Spinoza laughs and returns to the work that feeds him. Polishing lenses. Cutting glass for spectacles and for the magic of the microscope invented a short time earlier by the Dutchman Zacharias Jaussen, master of the brilliant idea of joining two convergent lenses, one for seeing the real image of the object, the other for the augmented image. In this way we consider the immediate image of things and at the same time the deformed image, augmented or simply imagined, of itself. The philosopher thinks that just as there is a world immediately accessible to the senses, there is another, imaginary world that possesses all the rights of fantasy only if it does not confuse the real with the imaginary. And what is God?

Spinoza is very conscious of the period in which he lives. He knows that Uriel de Aste was condemned by the ecclesiastical authorities in 1647. His crime: denying the immortality of the soul and the revelation of the world, because everything is nature and what nature does not give, neither the Pope nor Luther will lend. He knows that in 1656 Juan de Prado was excommunicated for affirming that souls die in their bodies, that God exists only philosophically, and that faith is a great obstacle to a full life on earth.

Baruch himself, a Jew descended from the Portuguese expelled in the name of the political madness of Iberian unity, an Israelite by birth and religion, wasn’t he thrown out of the synagogue because he did not repent of his philosophical heresies that-the rabbis were correct-led to the negation of the dogma of the doctors and opened the way to what was most dangerous for orthodoxy: free thought, without doctrinal bonds?

No: Spinoza was expelled because he wanted to be expelled. The rabbis pleaded with him to repent. The philosopher refused. The rabbis tried to keep him. They offered him a pension of a thousand florins, and Spinoza replied that he was not corrupt and not a hypocrite but a man searching for the truth. The fact is that Spinoza felt dangerously seduced by Israel and, threatened by that seduction, turned his back on the synagogue.

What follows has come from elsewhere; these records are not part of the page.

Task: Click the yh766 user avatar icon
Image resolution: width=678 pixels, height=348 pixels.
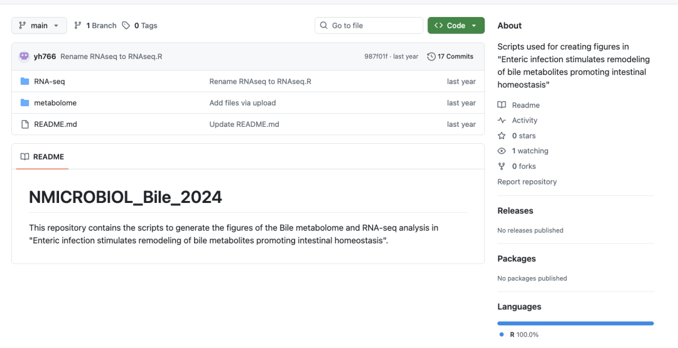Action: click(24, 57)
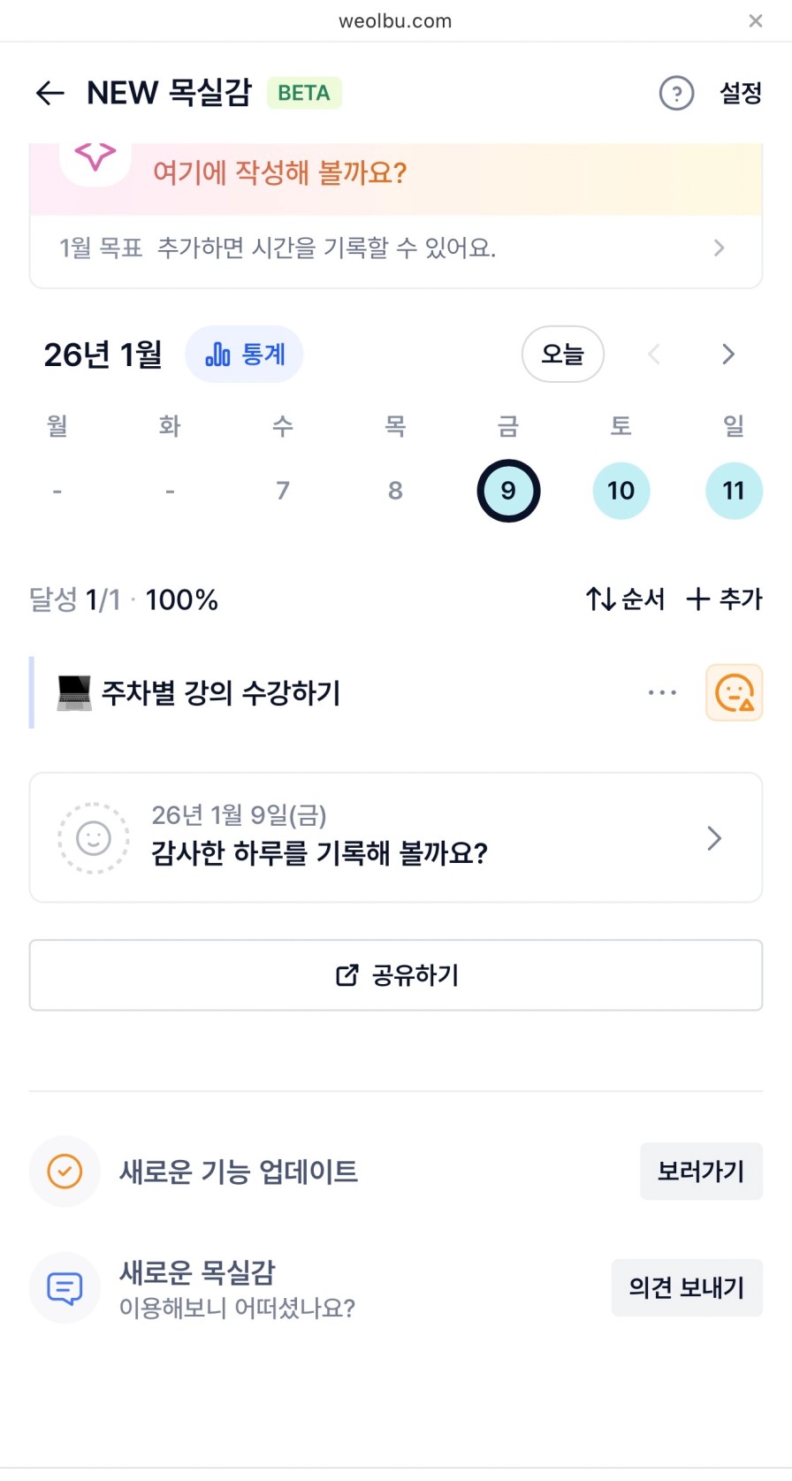The image size is (792, 1481).
Task: Jump to 오늘 today
Action: click(562, 355)
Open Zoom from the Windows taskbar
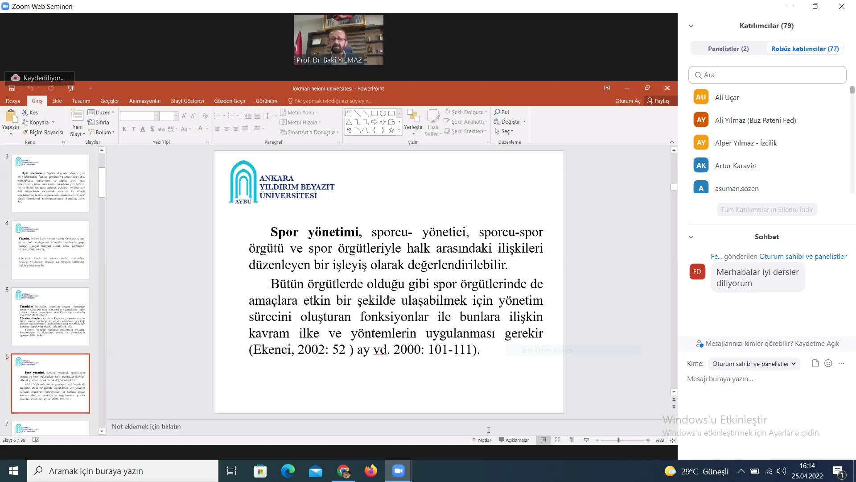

This was how the chief rabbi declared Spinoza nidui, cherem , and chamata , separated, expelled, extirpated from among us.

Which is what the philosopher wanted in order to postulate an independence that would not let itself be seduced, in retaliation, by the rational liberalism of the new Protestant bourgeoisie of Europe. A rebel before Israel, Spinoza would also be a rebel before Calvin, Luther, the House of Orange, and the Protestant principalities. In any case, he told his friends: Keep my ideas secret. Which did not prevent a fanatic one night from attempting to assassinate him with the ragged stab of a knife. The philosopher placed the cape ripped by the knife in a corner of his room.

“Not everyone loves me.”

He did not accept positions, sinecures, or chairs. He lived in furnished rooms, without things , without ties . He did not accept a single compromise. His ideas depended on a dispossessed life, his survival on modest manual work, badly paid and solitary. Thought must be free. If it is not, all oppression becomes possible, all action blameworthy.